It should be noted that, in the embodiment of the present invention, the "word" or "vocabulary" may include any number of chinese characters or characters, and the segmentation of the specific "word" or "vocabulary" is determined according to the situation of the text preprocessing.

As shown in fig. 2, another embodiment of the present invention provides a speech synthesis method, which specifically includes the following steps:

step 201, detecting that the speech to be synthesized includes unknown words.

The unknown words are words which are not contained in a TTS corpus but must be segmented in the speech synthesis process; in the process of speech synthesis, firstly, text preprocessing is performed on the speech to be synthesized, and the input text is converted into word vectors, and in the process of conversion, if an unknown word is detected, step 202 is executed.

Step 202, determining candidate words in the preset dictionary according to a first preset rule; the literal similarity between the candidate word and the unknown word meets a first preset condition, and the semantic similarity between the candidate word and the unknown word meets a second preset condition;

the character face similarity of the candidate words and the unknown words meets a first preset condition, and the semantic similarity meets a second preset condition; through a first preset rule, a part of candidate words are screened out from the preset dictionary firstly.
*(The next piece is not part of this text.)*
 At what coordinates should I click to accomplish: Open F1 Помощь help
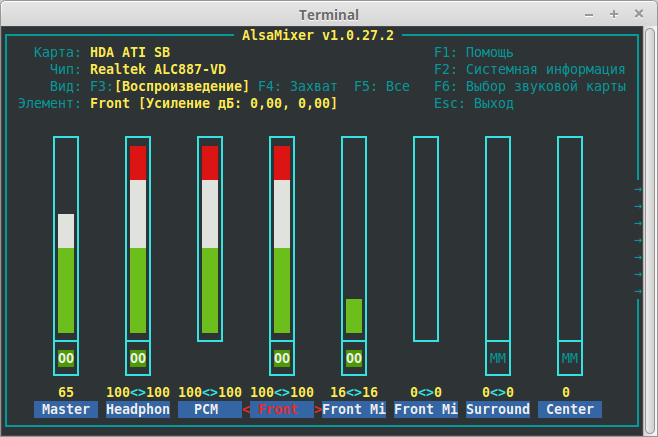click(x=473, y=52)
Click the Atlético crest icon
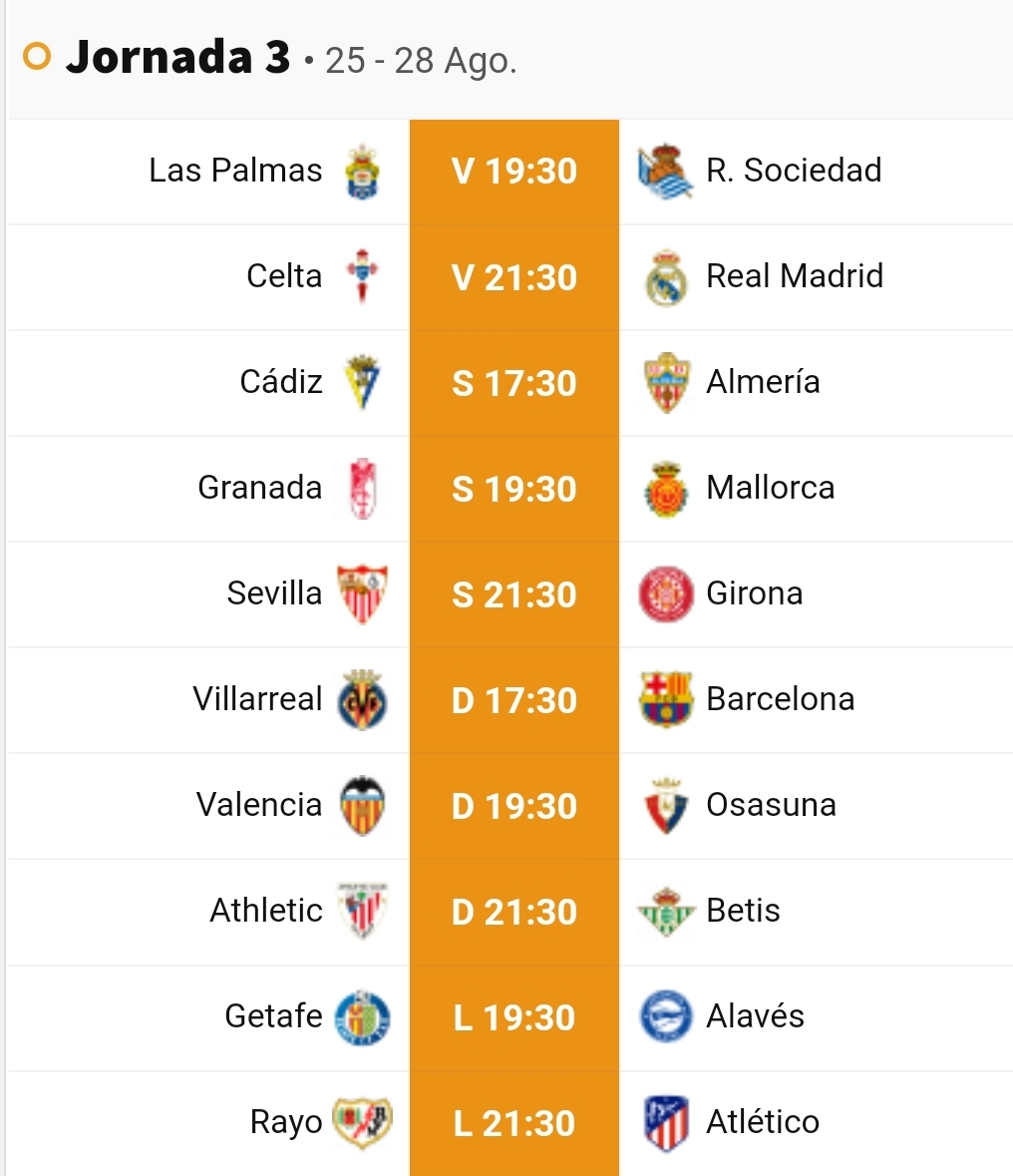 (x=666, y=1123)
The literal similarity is the literal similarity of the two words, and the semantic similarity is the semantic similarity of the two words.

Step 203, determining a target candidate word with the highest similarity to the unknown word in the candidate words according to a second preset rule; the similarity comprises literal similarity and semantic similarity.

After a part of candidate words are screened out from the preset dictionary, the candidate words with the highest similarity are screened out from the candidate words to serve as target candidate words according to a second preset rule; the similarity comprises the literal similarity and the semantic similarity, and the target candidate words similar to the unknown words are screened through two dimensions, so that the accuracy of replacing the unknown words by the target candidate words is ensured.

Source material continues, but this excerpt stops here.